# TO DO
Print exactly the line that contains "This screenshot has width=407, height=325." along with every line beneath it to the end of the records below, and omit pictures.

# DATA TO EXAMINE
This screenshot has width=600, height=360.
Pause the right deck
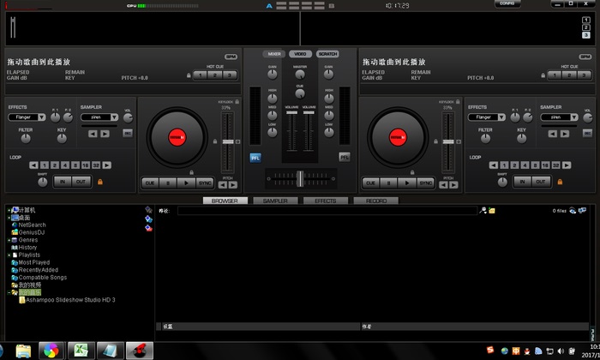point(390,183)
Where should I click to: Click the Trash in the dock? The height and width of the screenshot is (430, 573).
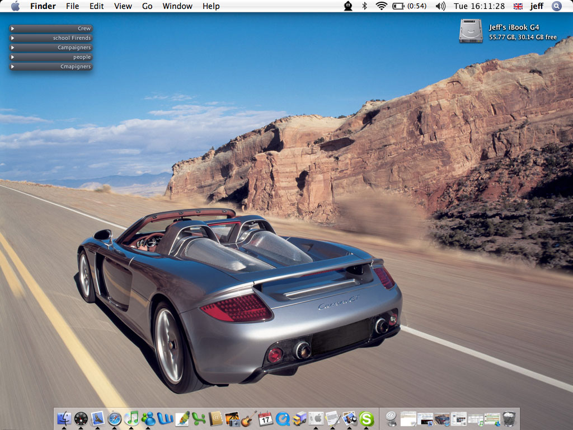(x=509, y=418)
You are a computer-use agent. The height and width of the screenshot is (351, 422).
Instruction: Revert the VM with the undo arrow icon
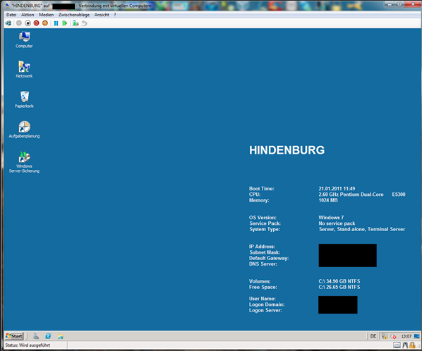click(85, 23)
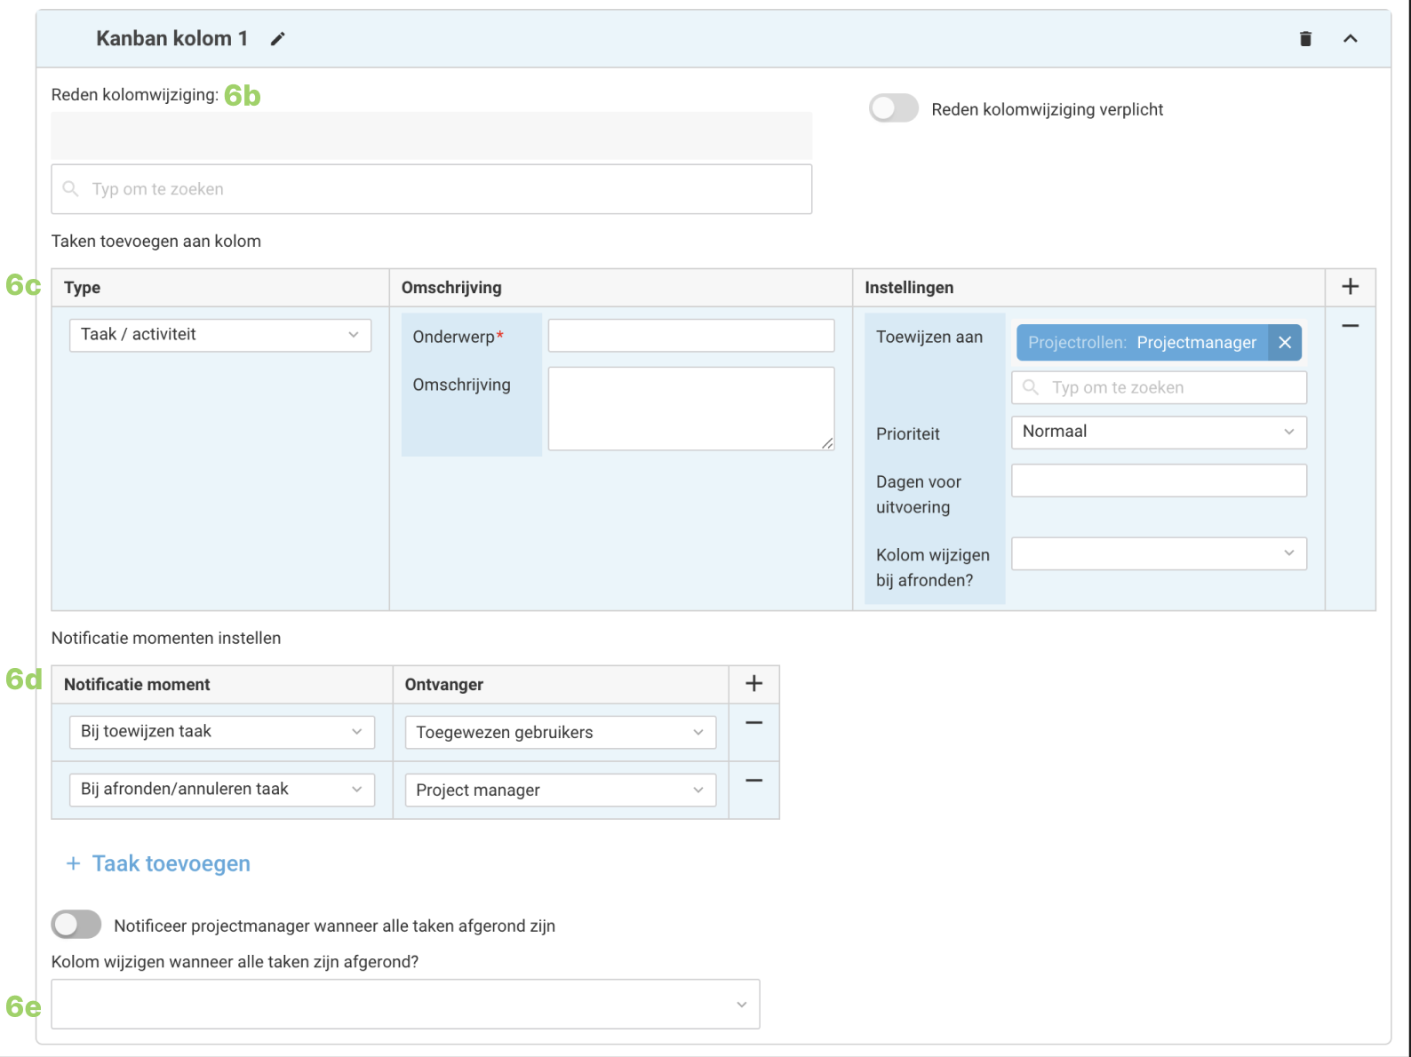1411x1057 pixels.
Task: Remove the task row with minus icon
Action: click(1350, 326)
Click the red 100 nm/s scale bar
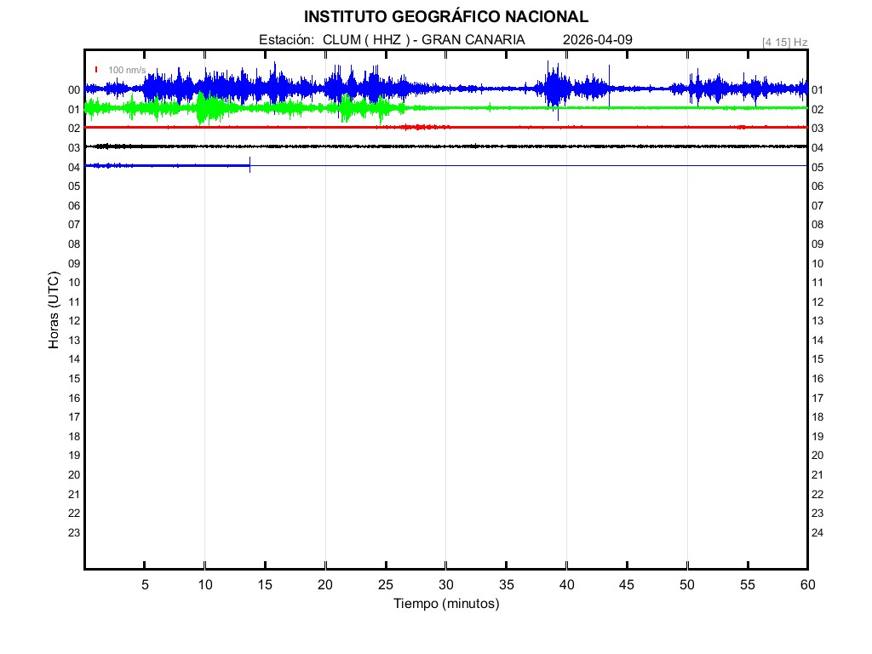This screenshot has width=872, height=654. [x=96, y=70]
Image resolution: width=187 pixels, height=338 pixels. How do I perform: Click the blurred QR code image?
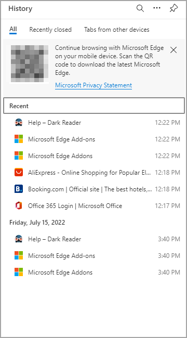click(x=30, y=64)
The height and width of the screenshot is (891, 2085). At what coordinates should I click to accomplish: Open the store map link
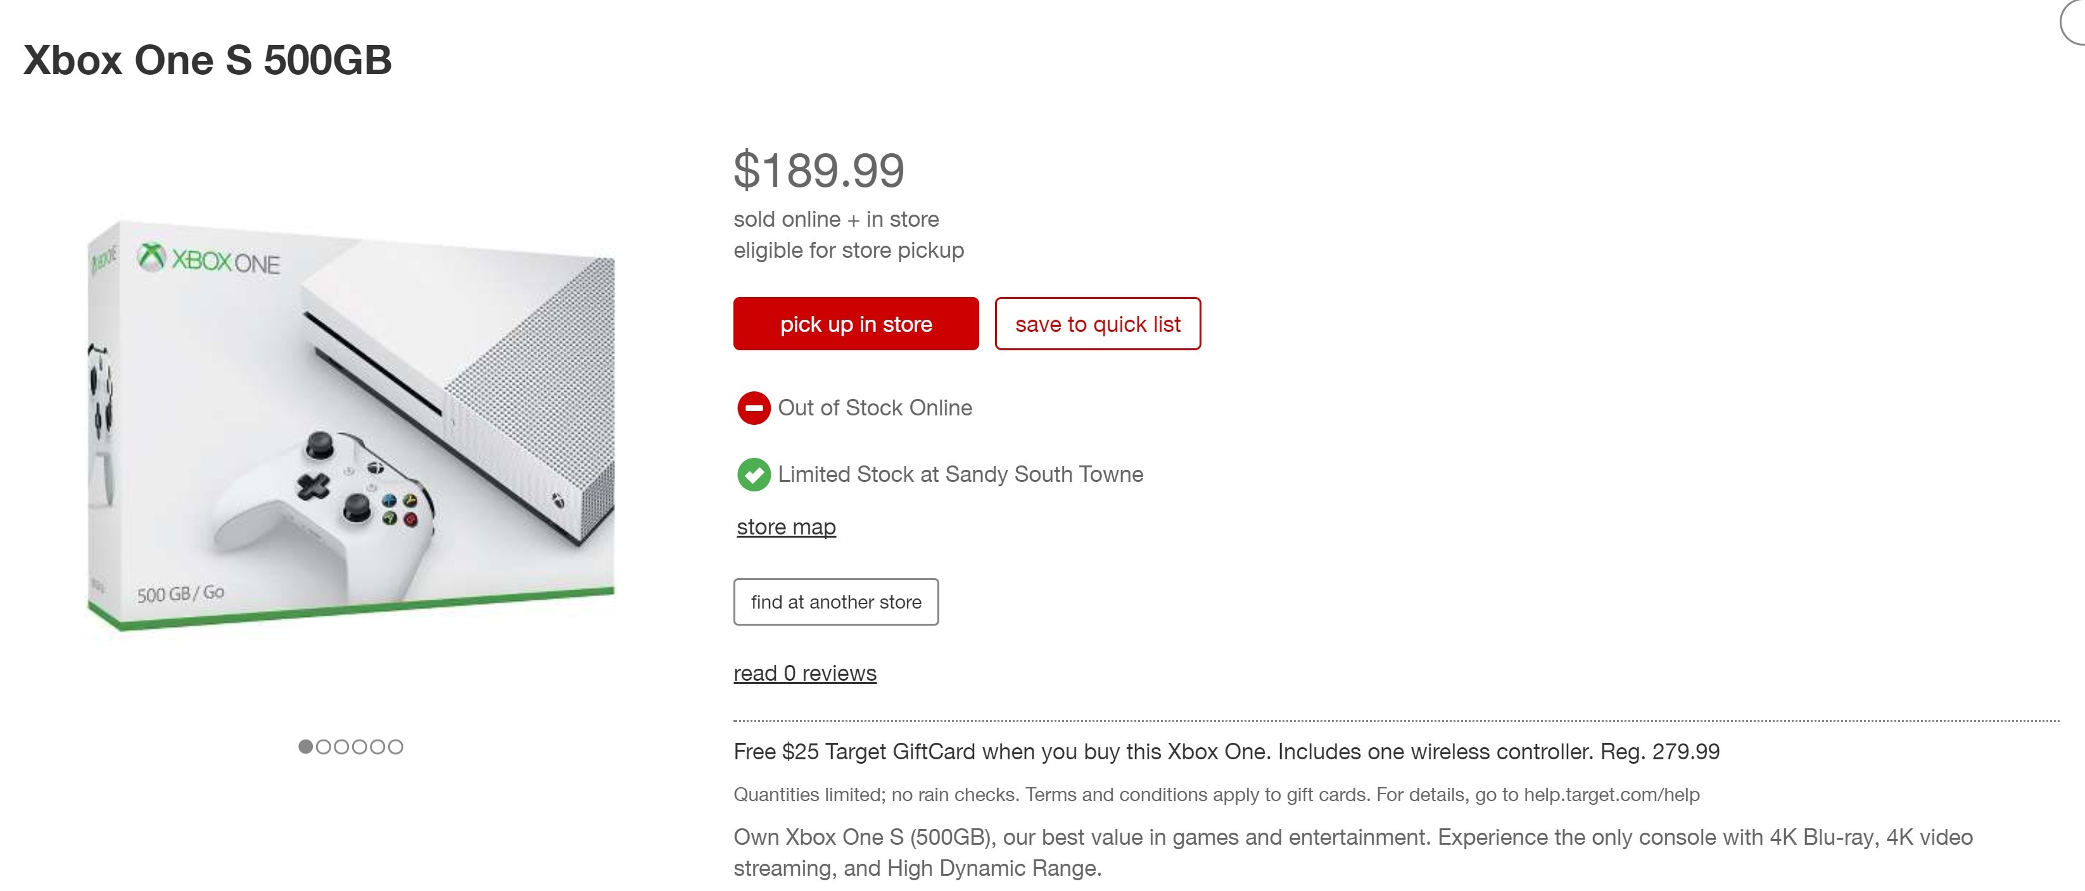pos(785,526)

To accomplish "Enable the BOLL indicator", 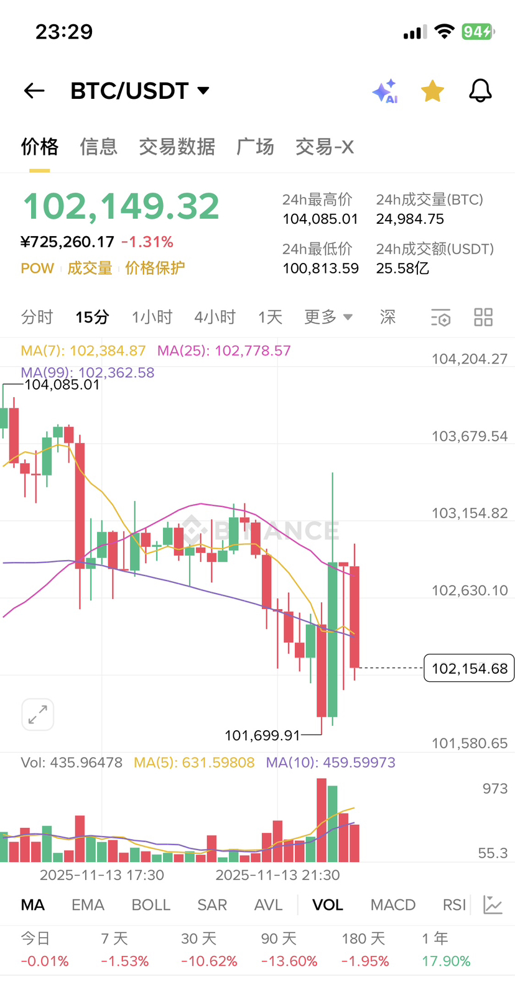I will [x=151, y=905].
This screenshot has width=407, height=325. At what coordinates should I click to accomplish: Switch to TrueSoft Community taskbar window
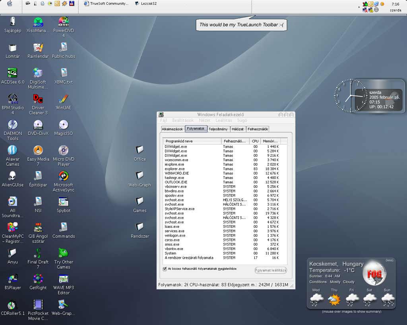(106, 4)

# REPLY
This screenshot has width=407, height=325. At what coordinates should I click to accomplish: Switch to TrueSoft Community taskbar window
(106, 4)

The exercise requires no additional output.